UMD Spring Breakers Step into the Community Classroom

Chloe Isaac

A group of University of Maryland students traded in tropical beaches, parties, and relaxation for education, community service and volunteerism during spring break this year.

Alternative Break (AB) trip-goers travel locally, nationally, and internationally, to learn about social issues that are affecting those communities while volunteering to address those issues.
One team of students, lead by Chloe Isaac and Ann Marie Huisentruit, went to Baltimore to focus on poverty, affordable housing and homelessness.

Isaac said that they taught the other participants about the wage gap and the disproportionate spread of wealth before departing on their trip. The group also went through sensitivity training about how to be inclusive, including using “people first” language. “I think our education really helped shape our interactions with our community partners,” Huisentruit said.

To start their trip, the students bought groceries for the week as if they were receiving Supplemental Nutritional Assistance Program benefits, or food stamps. They spent four hours planning what to buy.
“A lot of people don’t have that time, and that’s a huge factor,” Huisentruit said.
Isaac and Huisentruit said the challenge did not go as planned because they brought so much food and snacks along that they were never hungry.

The group slept on the floor the entire trip, but recognized that in order to effectively learn about their social issue, “they had to lean into the discomfort,” according to Huisentruit.
Courtney Holder is the Alternative Breaks coordinator at the University of Maryland and oversees the experiences. She believes that the relationships built between participants and community partners often have the greatest impact. “It’s an opportunity for community members to give voice to their own lived experiences” Holder said. “In turn the community members are taking away new perspectives and friendships.” Bea Gaddy’s Family Center was one of the sites where the group volunteered. Bea Gaddy’s provides necessary items like food, diapers and clothes for people of all ages. Volunteers at Bea Gaddy’s can do a variety of tasks, but the UMD group helped sort food and served it to clients.

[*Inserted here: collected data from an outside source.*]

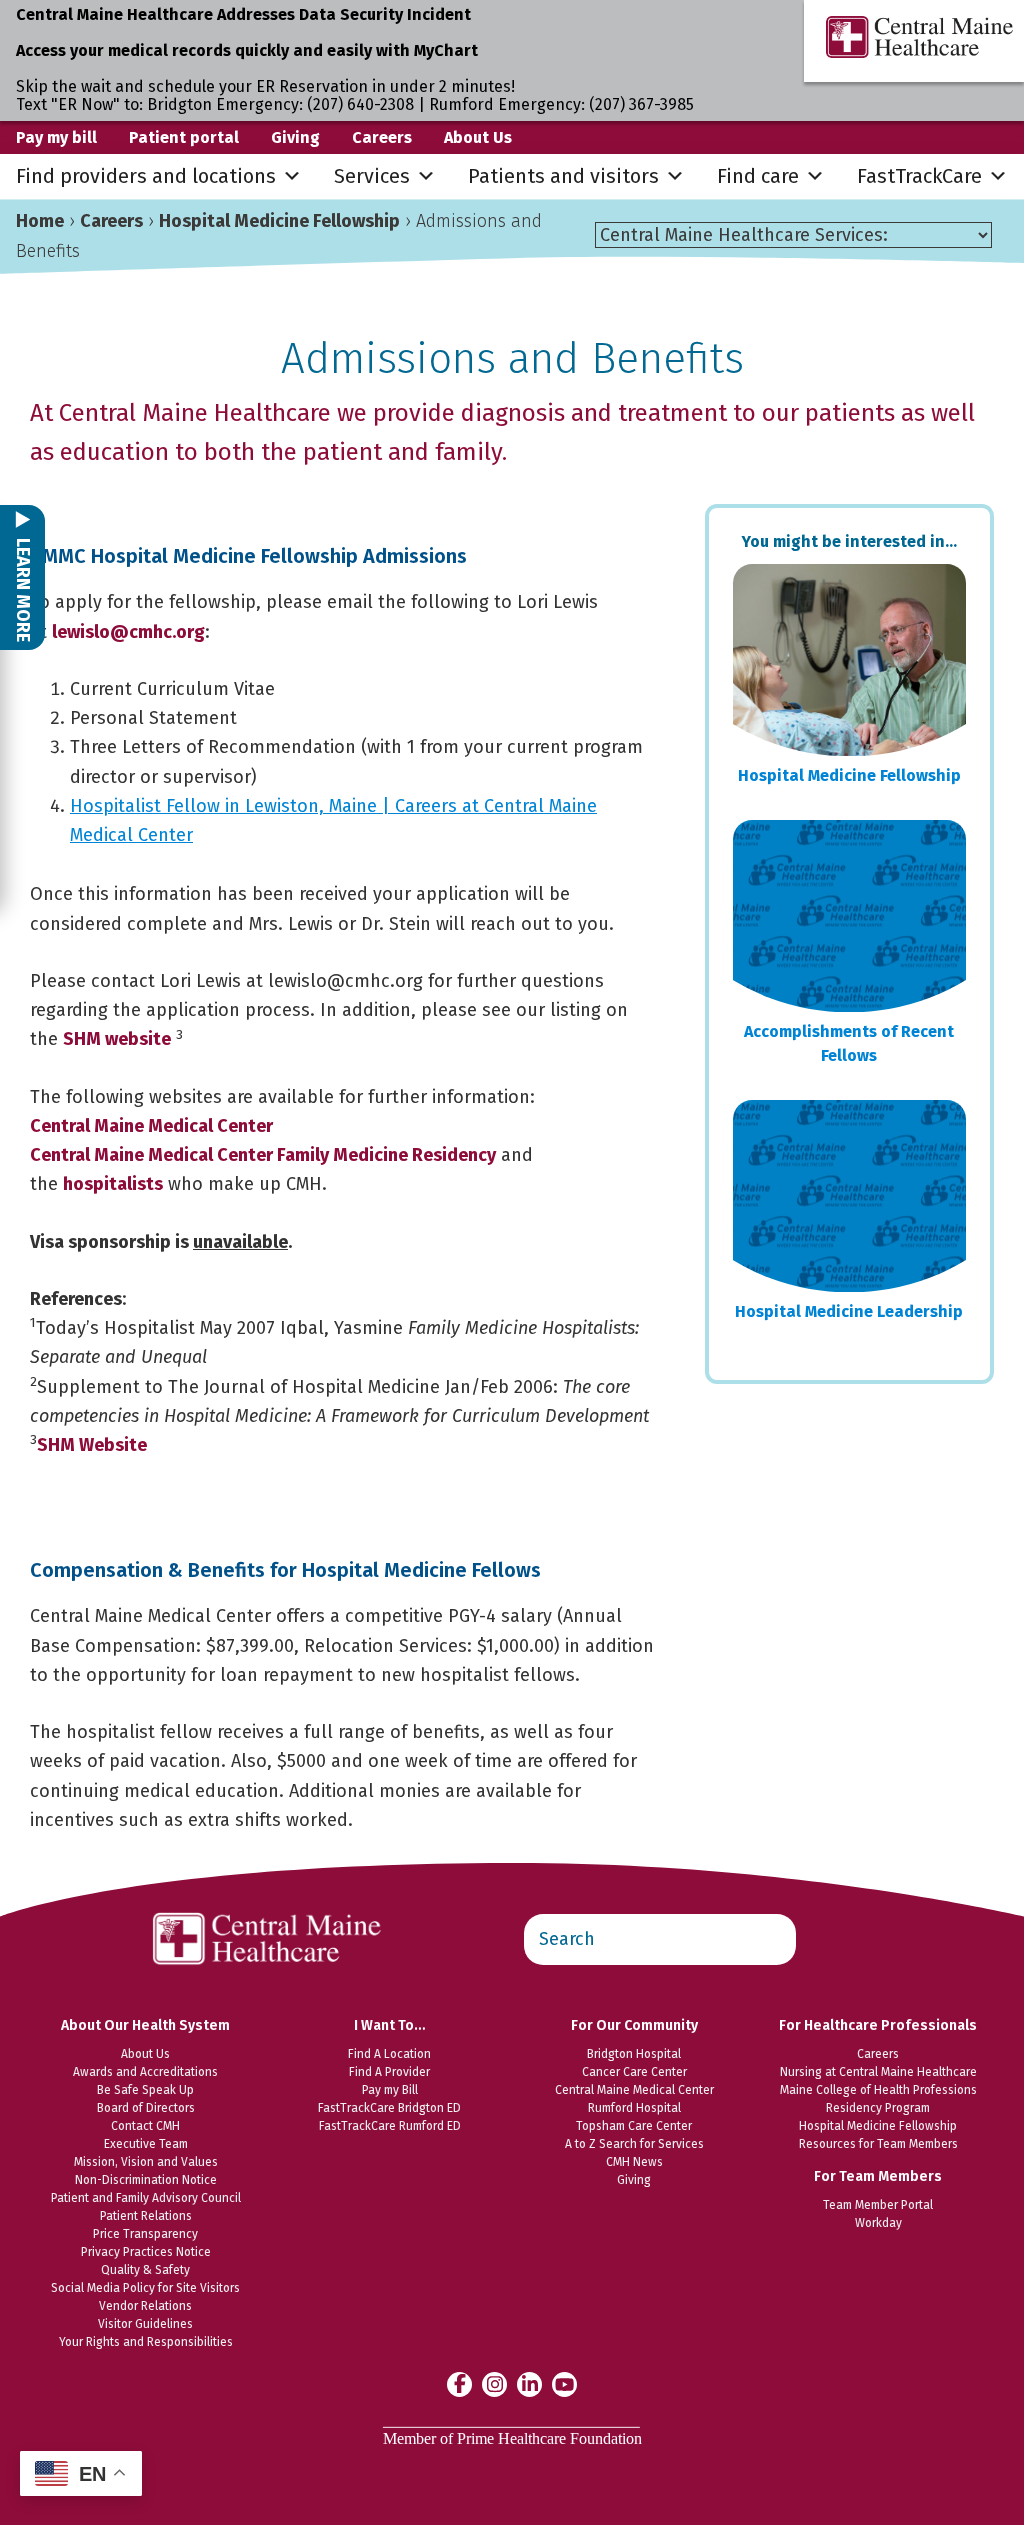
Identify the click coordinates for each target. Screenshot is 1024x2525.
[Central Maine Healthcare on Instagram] (494, 2383)
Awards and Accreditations (145, 2072)
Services (372, 176)
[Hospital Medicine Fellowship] (849, 660)
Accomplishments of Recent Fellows (849, 1043)
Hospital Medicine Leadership (849, 1311)
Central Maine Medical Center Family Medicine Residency (263, 1155)
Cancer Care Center (634, 2072)
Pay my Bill (390, 2090)
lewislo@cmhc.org (128, 632)
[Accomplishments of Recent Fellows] (849, 916)
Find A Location (389, 2054)
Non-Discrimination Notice (146, 2180)
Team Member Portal (878, 2205)
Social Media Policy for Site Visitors (145, 2288)
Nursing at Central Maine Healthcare (878, 2072)
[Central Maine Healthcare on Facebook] (459, 2384)
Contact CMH (145, 2126)
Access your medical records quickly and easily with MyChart (247, 50)
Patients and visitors (563, 176)
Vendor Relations (145, 2306)
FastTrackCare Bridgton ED (389, 2108)
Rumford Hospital (634, 2108)
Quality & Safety (145, 2270)
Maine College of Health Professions (878, 2090)
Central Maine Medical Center (151, 1126)
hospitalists (113, 1184)
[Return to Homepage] (268, 1902)
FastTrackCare (919, 176)
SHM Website (92, 1445)
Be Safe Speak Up (145, 2090)
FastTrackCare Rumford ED (390, 2126)
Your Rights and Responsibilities (146, 2342)
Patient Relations (146, 2216)
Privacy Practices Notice (146, 2252)
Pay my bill (56, 137)
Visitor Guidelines (145, 2324)
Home (40, 221)
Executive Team (146, 2144)
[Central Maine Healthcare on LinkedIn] (529, 2383)
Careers (382, 137)
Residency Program (878, 2108)
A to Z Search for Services (634, 2144)
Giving (295, 137)
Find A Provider (389, 2072)
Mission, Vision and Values (146, 2162)
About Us (478, 137)
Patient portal (184, 137)
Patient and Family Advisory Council (146, 2198)
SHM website (117, 1039)
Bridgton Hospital (634, 2054)
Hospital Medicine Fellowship (279, 221)
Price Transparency (145, 2234)
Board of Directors (146, 2108)
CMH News (634, 2162)
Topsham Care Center (634, 2126)
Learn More (23, 588)
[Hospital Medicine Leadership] (849, 1196)
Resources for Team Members (878, 2144)
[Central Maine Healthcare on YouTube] (564, 2383)
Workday (878, 2223)
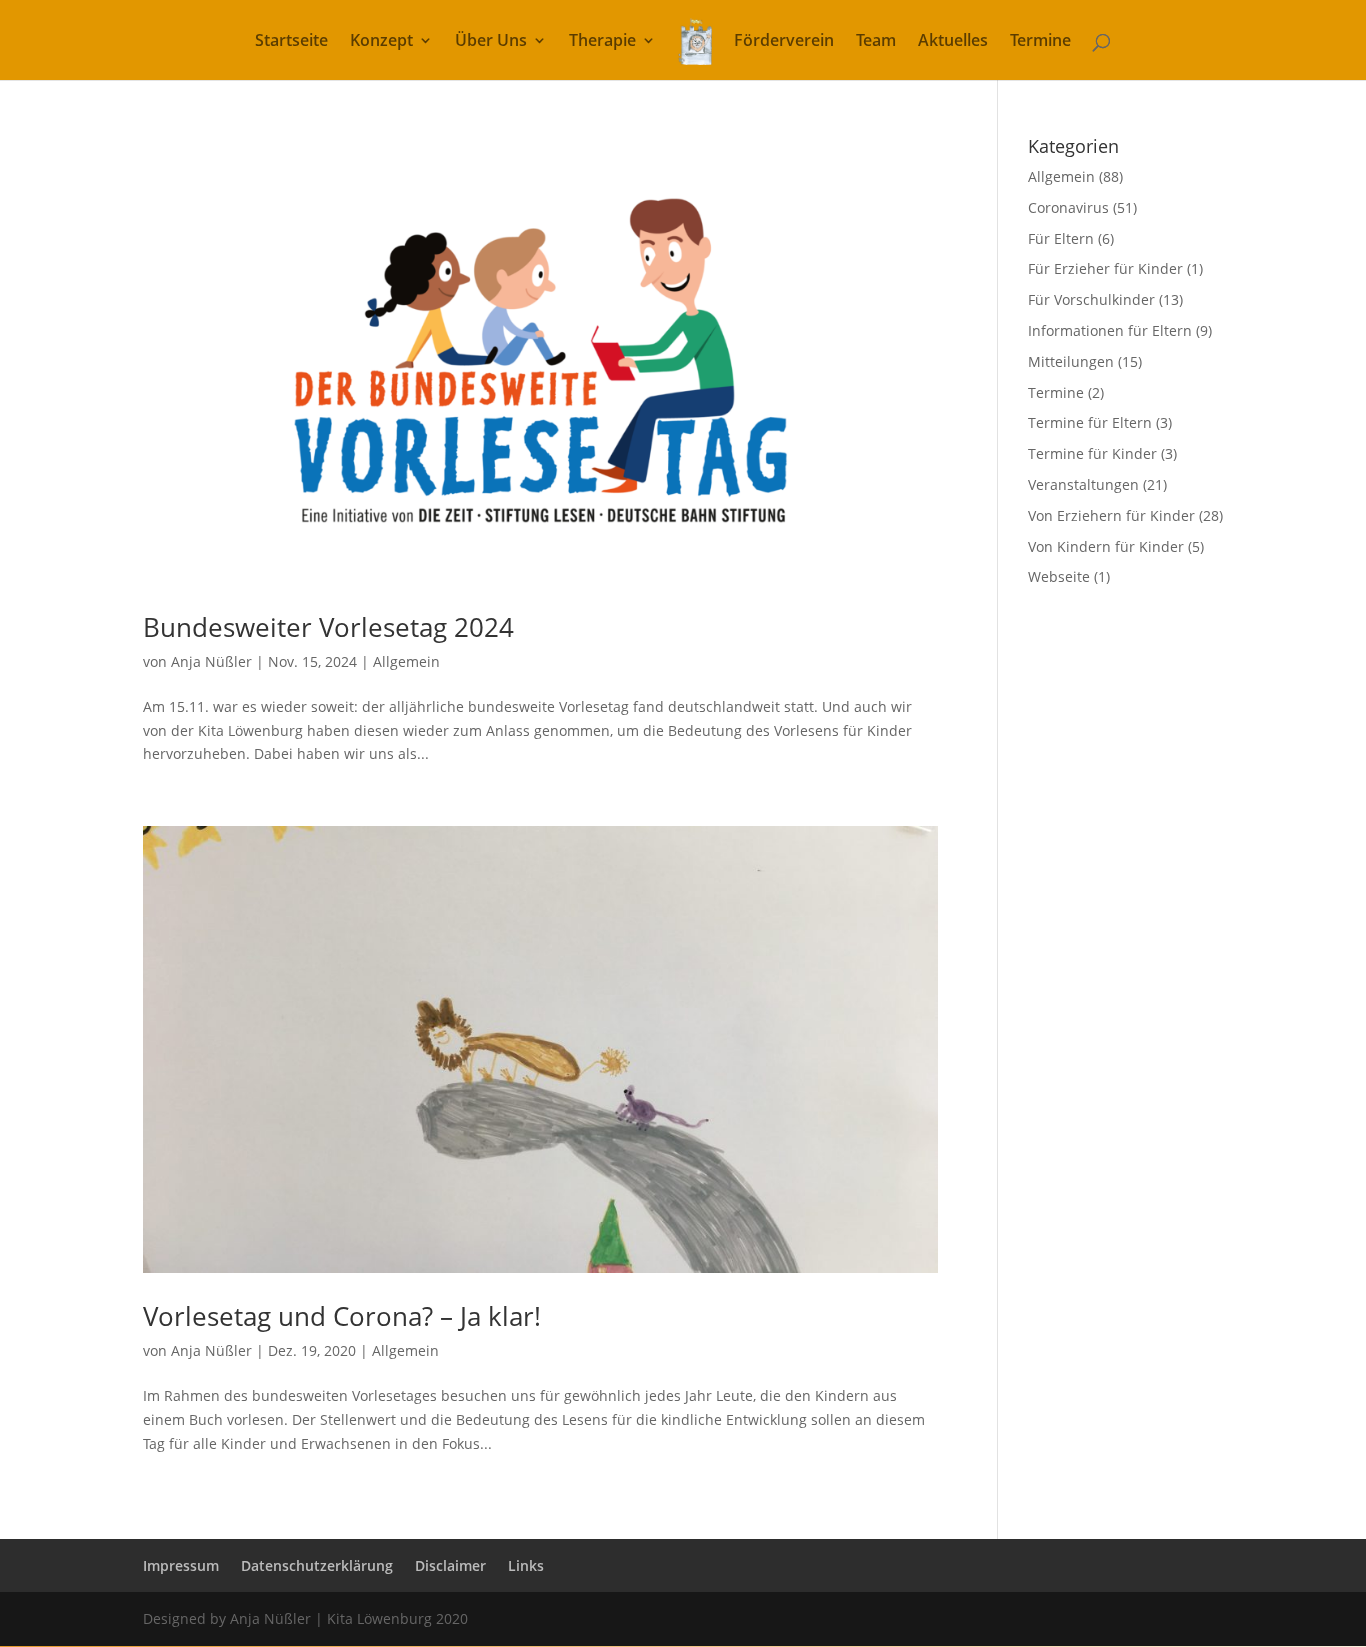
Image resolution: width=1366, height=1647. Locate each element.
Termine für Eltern (1090, 422)
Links (526, 1565)
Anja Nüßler (211, 661)
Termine (1040, 42)
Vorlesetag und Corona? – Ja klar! (342, 1316)
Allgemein (406, 661)
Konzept (381, 42)
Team (876, 42)
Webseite (1059, 576)
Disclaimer (450, 1565)
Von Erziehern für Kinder (1111, 515)
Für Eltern (1061, 238)
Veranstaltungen (1083, 484)
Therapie (602, 42)
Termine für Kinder (1092, 453)
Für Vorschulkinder (1091, 299)
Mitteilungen (1071, 361)
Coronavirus (1068, 207)
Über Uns (491, 42)
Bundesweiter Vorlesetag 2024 (328, 627)
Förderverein (784, 42)
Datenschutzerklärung (317, 1565)
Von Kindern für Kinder (1106, 546)
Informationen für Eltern (1110, 330)
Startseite (291, 42)
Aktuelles (953, 42)
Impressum (181, 1565)
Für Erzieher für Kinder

“Eventually, these students will go on to be our next doctors and dentists; they will be helping the people they were providing food to,” said Cynthia Brooks, a staff member at Bea Gaddy’s Family Center. “It gives them a better idea of the population they will be serving in the future.”
It is a very different experience working up close and personal with people experiencing poverty — different than what you might see on television, according to Brooks. “When you come here and actually prepare a bag of food for someone you understand that you will be helping someone eat a meal tonight,” Brooks said. UMD has been working with Bea Gaddy’s for a number of years, something Brooks is grateful for. This year’s student leaders valued the opportunity to see below the surface of hunger, why a person may be receiving federal assistance.

“Alternative breaks and any kind of short term service learning experience are often heavily criticized because they are just that, short term,” Holder said. “We partner long term with our community partners.”
The Baltimore AB students also visited a few organizations within Catholic Charities, including My Sister’s Place Lodge and Weinburg Resource Center. “If we did not have volunteers, we might as well close our doors,” said Valerie Tarantino, director of My Sister’s Place Lodge.

While AB students often already know the issues, she notices how much their perspectives and ideas change when they actually interact with clients. Through hearing peoples’ stories and understanding the complexity of homelessness, according to Tarantino.

The student group also helped prepare meals for Catholic Charities. The organization has about 2,000 employees and relies on the volunteer help of over 20,000 volunteers, according to Assistant Director of Social Ministry Allison Stone. “Catholic Charities loves when college students come because they bring a fresh energy,” Stone said. “They lift the spirits of our staff and volunteers.”

The group also learned about affordable housing and poverty from seminars with a small church, the Citizen’s Planning and Housing Association, and the US Department of Housing and Urban Development.
Isaac and Huisentruit said that the group learned a lot about themselves too. Some of the participants disclosed that their lives and ideas had drastically changed as a result of the trip. One woman had thought there was only one ‘kind’ of homeless person, but her perceptions changed greatly.

“You are not aware of something until it’s hitting you in the face.,” Isaac said. “You are not aware unless you are dealing with it or unless you are in a program like Alternative Breaks” Isaac and Huisentruit recalled asking a man experiencing homelessness what they could do to make a difference. He said acknowledging someone as human was one of the best things that he could think of.

If it’s out of sight, it’s out of mind, according to AB coordinator Courtney Holder. Many people also become immune or overwhelmed by the complex issue of homelessness
“Experiences like this are the ‘real world’ classroom,” Holder said.